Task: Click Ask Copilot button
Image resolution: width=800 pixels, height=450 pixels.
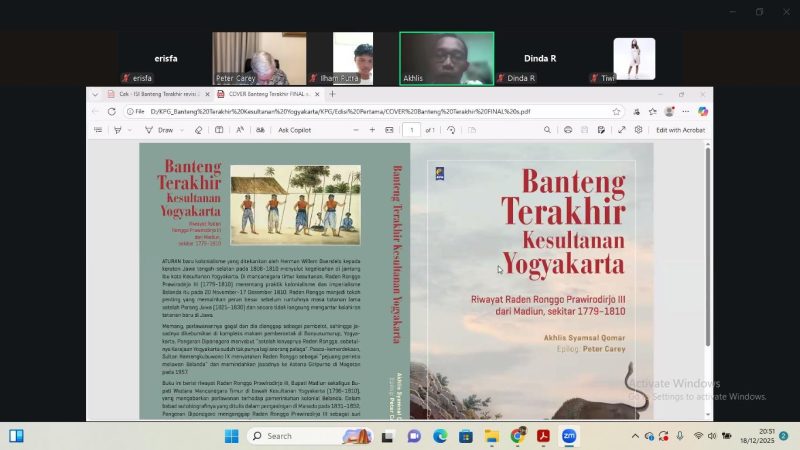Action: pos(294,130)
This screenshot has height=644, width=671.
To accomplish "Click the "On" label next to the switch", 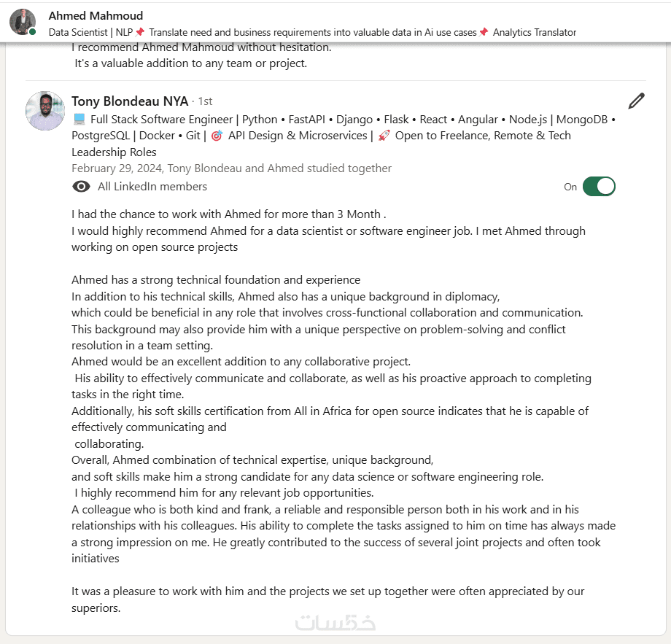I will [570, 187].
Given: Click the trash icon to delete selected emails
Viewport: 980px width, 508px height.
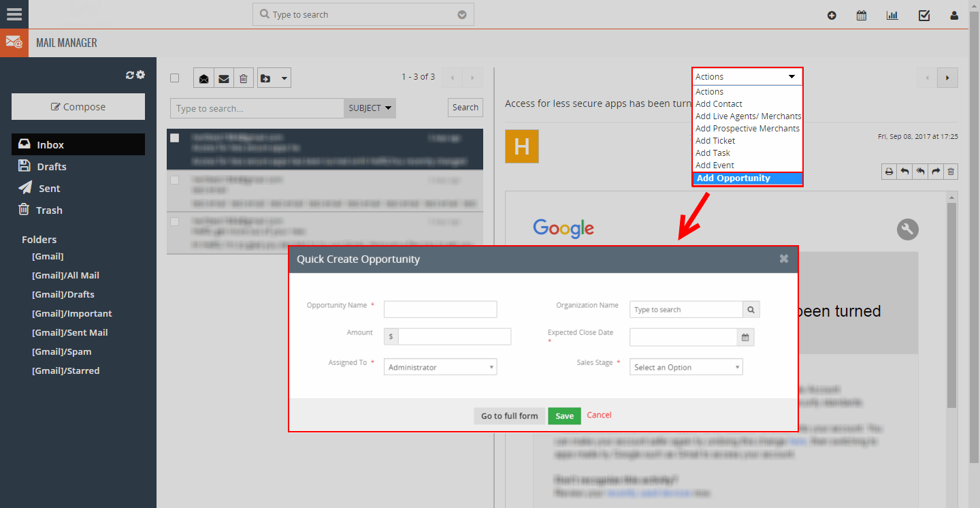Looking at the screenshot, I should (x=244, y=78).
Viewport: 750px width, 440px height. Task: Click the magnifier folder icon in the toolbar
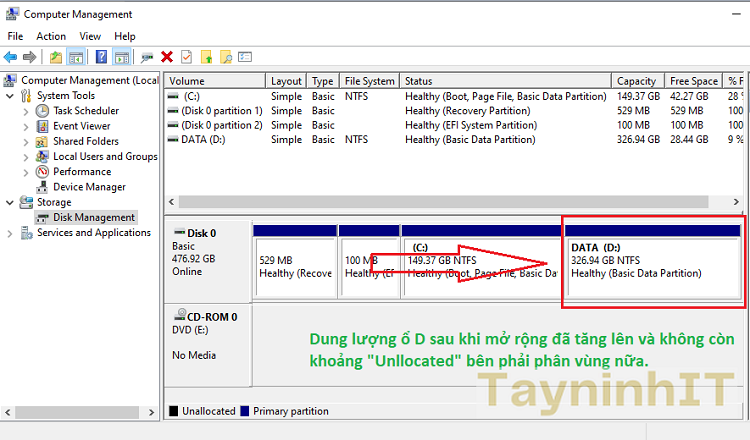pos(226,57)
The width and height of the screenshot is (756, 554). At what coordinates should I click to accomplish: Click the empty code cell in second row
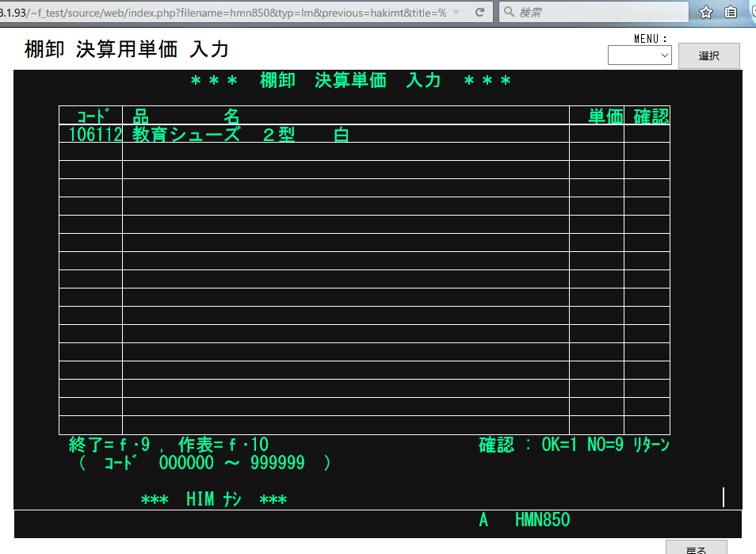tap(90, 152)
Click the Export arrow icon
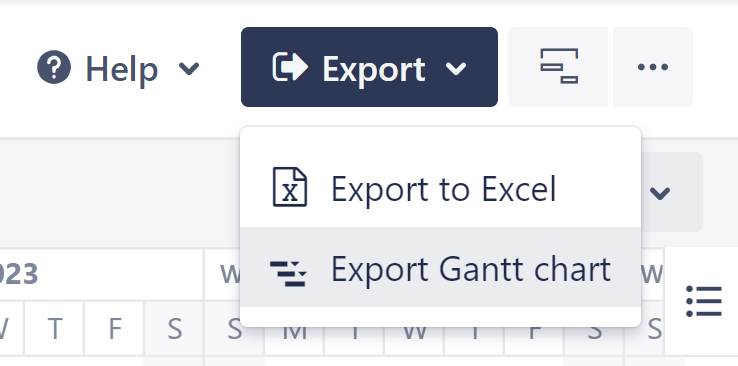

# # # #

From the line with "Viewport: 980px width, 508px height." down to the last line of the entries above, set down every line exactly, apart from the pictures.

RESPONSE BOX:
Viewport: 980px width, 508px height.
Looking at the screenshot, I should (x=244, y=78).
Viewport: 750px width, 440px height. Task: Click the magnifier folder icon in the toolbar
pos(226,57)
The width and height of the screenshot is (756, 554). At what coordinates should I click to accomplish: Click the empty code cell in second row
tap(90, 152)
Click the Export arrow icon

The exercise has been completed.